The ASA is functionally dominant, supplying the anterior two-thirds of the spinal cord, including the motor tracts and pathways for pain and temperature sensation. Blockage in the ASA territory is the most frequent type of spinal stroke, causing extensive tissue damage in these areas. The PSA supply the dorsal columns, which transmit information about vibration and position sense.
Infarction occurs when a blockage, such as a blood clot or an embolus, obstructs the flow in a feeder artery or the ASA itself. Because collateral circulation in the spinal cord can be sparse, especially in the mid-thoracic region, this interruption quickly starves the tissue of oxygen. This localized tissue death causes the abrupt and profound neurological deficits associated with the condition.
Immediate Symptoms and Clinical Presentation
The hallmark of a spinal stroke is the acute, sudden onset of symptoms, typically reaching maximum severity within minutes to a few hours. The presentation often begins with a sudden, severe, and sharp pain located in the neck or back, usually at the level of the vascular occlusion. This pain is frequently followed immediately by the rapid development of motor weakness.
Patients commonly experience rapidly progressing bilateral weakness, manifesting as paraplegia (paralysis of the lower body) or tetraplegia (paralysis of all four limbs), depending on the infarction location. This motor dysfunction is accompanied by sensory loss below the affected spinal level. Pain and temperature sensations are typically lost bilaterally due to the involvement of the anterior cord.
A distinguishing feature is the preservation of vibration and position sense, as the posterior columns are supplied by the posterior spinal arteries and are often spared. Autonomic functions are also frequently compromised, leading to immediate bladder and bowel dysfunction, such as urinary retention.
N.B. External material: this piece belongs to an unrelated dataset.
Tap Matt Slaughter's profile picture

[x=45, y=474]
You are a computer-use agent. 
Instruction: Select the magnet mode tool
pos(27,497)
Identifying the Root Causes and Risk Factors
Spinal strokes are often triggered by events that compromise blood flow in the major arteries supplying the spinal cord. One frequently identified cause is a complication from aortic surgery, particularly procedures involving the thoracic or thoracoabdominal aorta. Temporarily clamping the aorta during these operations disrupts blood flow from the feeder arteries, leading to ischemia.
Other significant causes include aortic dissection, where a tear in the aorta impedes blood delivery, and severe systemic hypotension (low blood pressure). Hypotension often occurs during critical illness or major surgery and can be insufficient to perfuse the spinal cord. Less common causes involve the blockage of small spinal arteries by material originating elsewhere, such as fibrocartilaginous emboli.
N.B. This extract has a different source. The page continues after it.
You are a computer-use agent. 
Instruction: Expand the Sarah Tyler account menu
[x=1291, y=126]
Underlying conditions amplify the risk. Risk factors like severe atherosclerosis, uncontrolled high blood pressure, and diabetes contribute to the narrowing and hardening of arteries. These conditions make the spinal cord’s blood supply more vulnerable to sudden interruption, even from a modest drop in blood pressure.
Diagnosis and the Recovery Pathway
A suspected spinal stroke requires immediate medical evaluation, as symptoms can mimic other conditions like acute transverse myelitis or spinal cord compression. Magnetic Resonance Imaging (MRI) is the preferred diagnostic tool, used to visualize the ischemic area and exclude compressive lesions. Although an MRI may not show definitive signs of infarction immediately, ruling out other causes guides acute management.
Acute treatment focuses on supportive measures, as there is no specific clot-busting drug approved for spinal stroke. Medical teams stabilize the patient, maintain adequate blood pressure to maximize spinal cord perfusion, and manage symptoms like pain and bladder dysfunction. Addressing the underlying cause, such as repairing an aortic tear or correcting severe hypotension, is a simultaneous priority.
The long-term outlook and recovery are highly variable, depending on the initial severity and location of the damage. Recovery involves extensive inpatient and outpatient physical and occupational therapy to maximize functional return. The extent of permanent neurological deficit is determined by the amount of tissue irreversibly damaged by the initial lack of blood flow.